Nach der BFH-Rechtsprechung stellte § 14 Abs. 2 ErbStG keine Änderungsvorschrift dar, sondern sei nach dem klaren Wortlaut lediglich eine Regelung zur Bestimmung der Festsetzungsfrist für den späteren Erwerb.

Daraus folgte, dass nach bisherigem Recht eine Aufhebung oder Änderung der Steuerfestsetzung für den Vorerwerb keine Wirkung auf die Steuerfestsetzung für den Nacherwerb hat. Vielmehr ist die Frage, ob die Voraussetzungen für eine Änderung der Steuerfestsetzung für den späteren Erwerb erfüllt sind, grundsätzlich eigenständig zu prüfen. Je nach Ergebnis konnten sich hieraus steuerliche Auswirkungen zuungunsten und zugunsten des Steuerpflichtigen ergeben.

 
Praxis-Beispiel

Rückwirkende Änderung (angelehnt an Gesetzesbegründung)

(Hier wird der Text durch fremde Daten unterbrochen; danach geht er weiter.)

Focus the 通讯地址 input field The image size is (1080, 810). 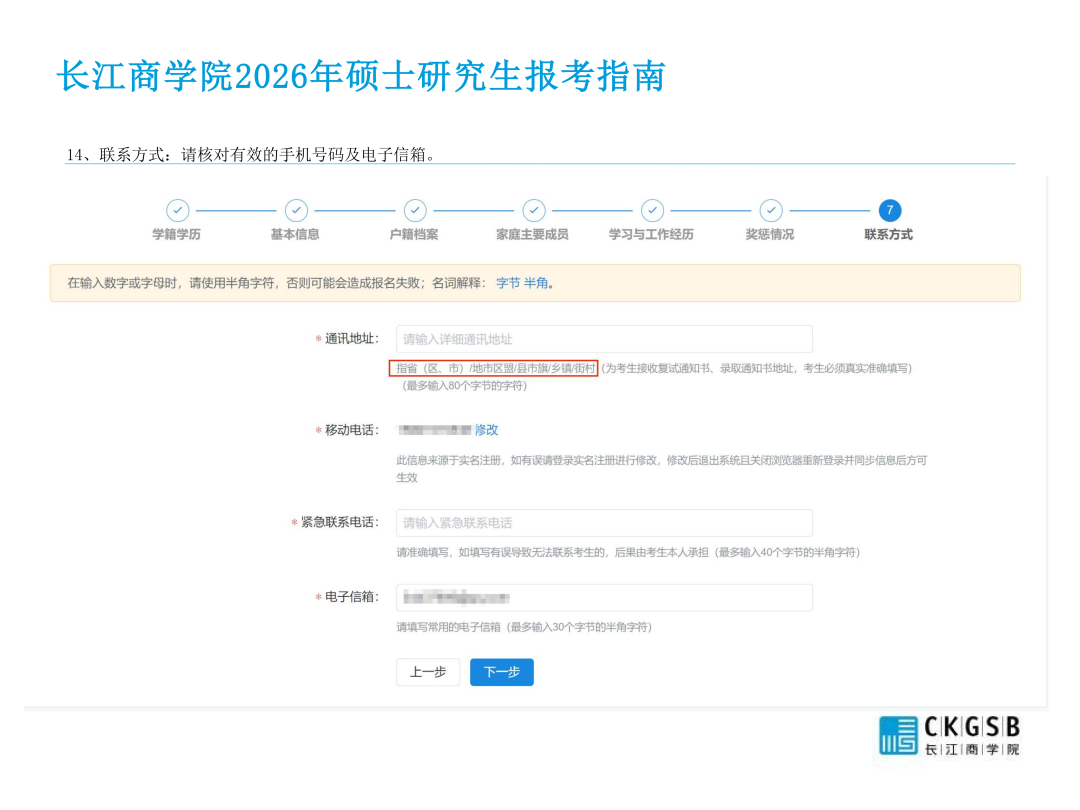604,339
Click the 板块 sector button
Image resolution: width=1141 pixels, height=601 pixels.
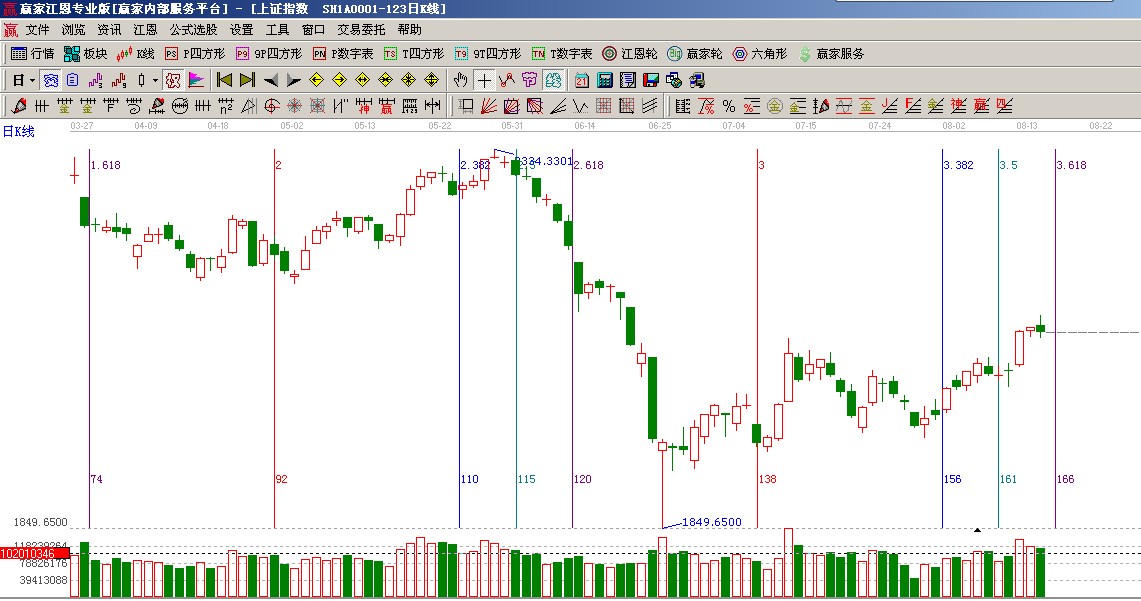tap(86, 54)
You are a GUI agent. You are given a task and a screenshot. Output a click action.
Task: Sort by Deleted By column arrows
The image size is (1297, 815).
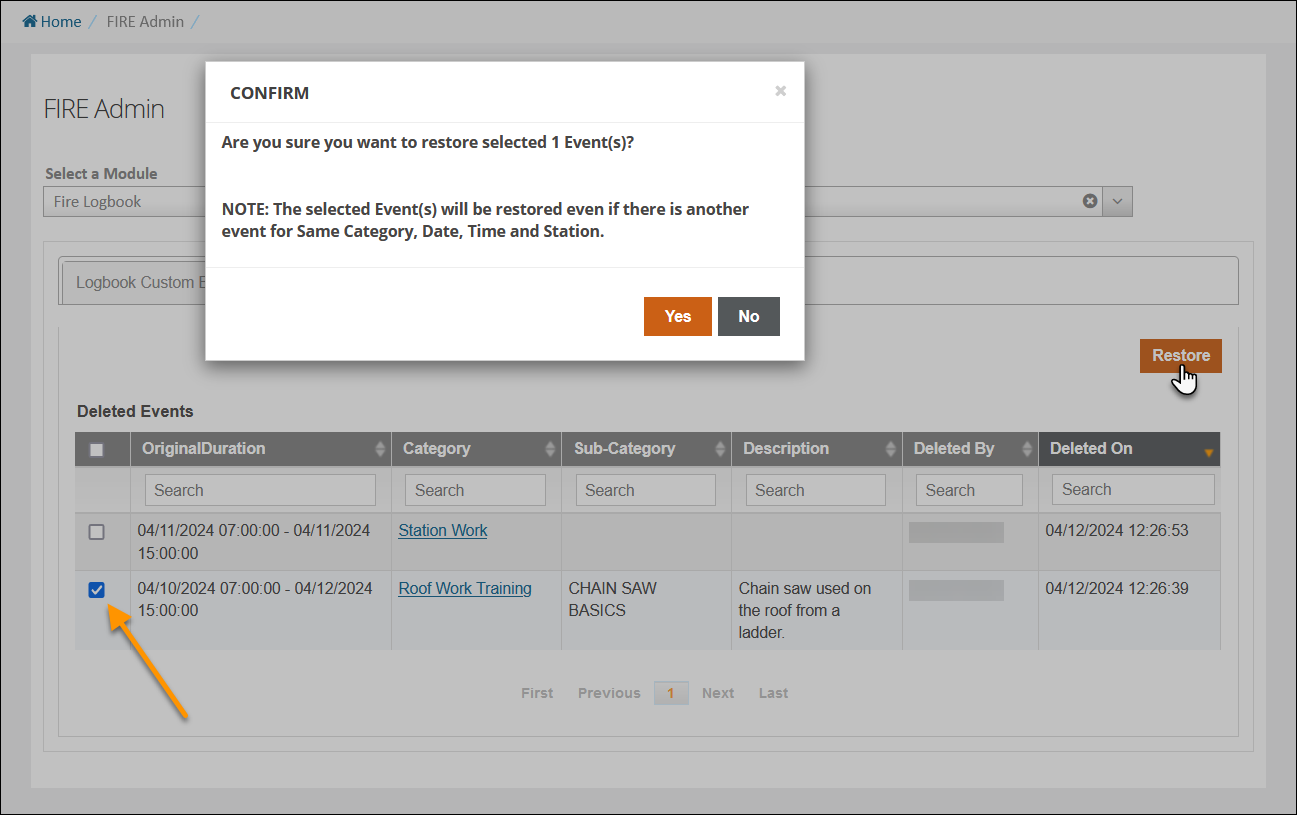pyautogui.click(x=1027, y=450)
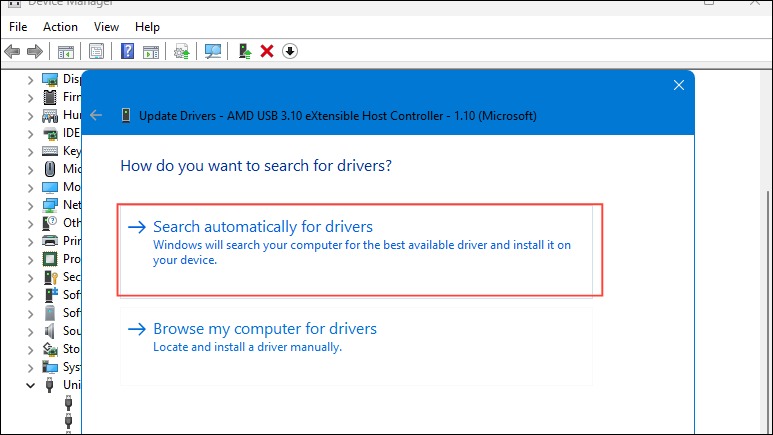Click the Forward arrow toolbar icon

35,51
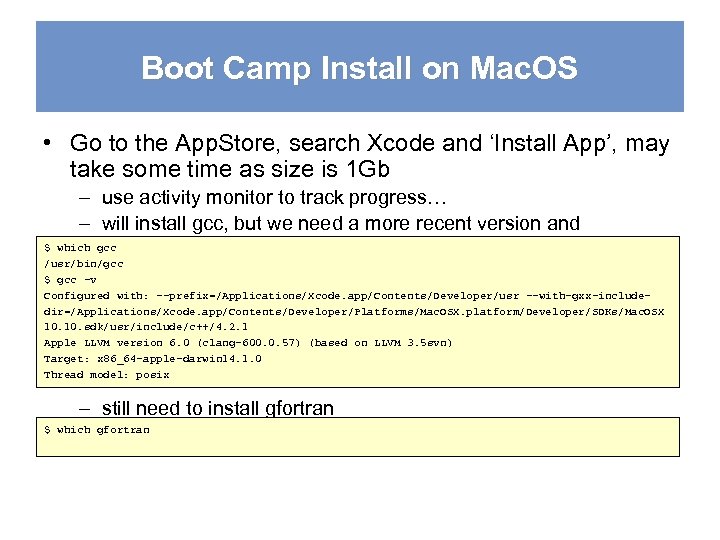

Der Vater V schenkt seinem Sohn S am 1.2.2021 ein Wertpapierdepot im Wert von von 450.000 EURo. Am 30.12.2023 verstirbt V und hinterlässt dem Sohn S, den er zum Alleinerben eingesetzt hat, einen Nachlass im Wert von 400.000 EUR.

Nachdem S die entsprechenden Steuererklärungen abgegeben hat, nimmt das zuständige Erbschaftsteuerfinanzamt mit Bescheiden vom 13.1.2021 die folgenden Steuerfestsetzungen vor:

 
  Schenkung Erwerb von Todes wegen
Bereicherung 450.000 EUR 400.000 EUR
+ Vermögen aus Vorerwerben   450.000 EUR
./. persönlicher Freibetrag ./. 400.000 EUR ./. 400.000 EUR
= steuerpflichtiger Erwerb 50.000 EUR 450.000 EUR
x Steuersatz 7 % 15 %
= tarifliche Steuer 3.500 EUR 67.500 EUR
-Steuer auf den Vorerwerb ./. 0 EUR ./. 3.500 EUR
= festzusetzende Steuer 3.500 EUR 64.000 EUR

a) Einspruch gegen den Schenkungsteuerbescheid

Nunmehr legt S am 31.1.2021 Einspruch gegen den Schenkungsteuerbescheid ein und macht geltend, dass bei der Steuerfestsetzung die von ihm im Rahmen der Zuwendung übernommene Gegenleistung von 100.000 Euro zu Unrecht nicht berücksichtigt wurde.

b) Erbschaftsteuerbescheid

Gegen den Erbschaftsteuerbescheid legt S hingegen keinen Einspruch ein. Dieser erwächst damit in Bestandskraft.

c) Änderung des Schenklungsteuerbescheides

Mit geändertem Schenkungsteuerbescheid vom 28.3.2021 hilft das Finanzamt dem Einspruch gegen den Schenkungsteuerbescheid ab. Dabei setzt es die folgende Steuer fest:

 
  Schenkung
Bereicherung (450.000 EUR ./. 100.000 EUR) 350.000 EUR
+ Vermögen aus Vorerwerben ./. 0 EUR
./. persönlicher Freibetrag ./. 400.000 EUR
= steuerpflichtiger Erwerb 0 EUR
= tarifliche Steuer 0 EUR
-Steuer auf den Vorerwerb 0 EUR
= festzusetzende Steuer 0 EUR

d) Keine Änderung des Erbschaftsteuerbescheids

Wegen der Bestandskraft des Erbschaftsteuerbescheids kann dieser nicht mehr geändert werden.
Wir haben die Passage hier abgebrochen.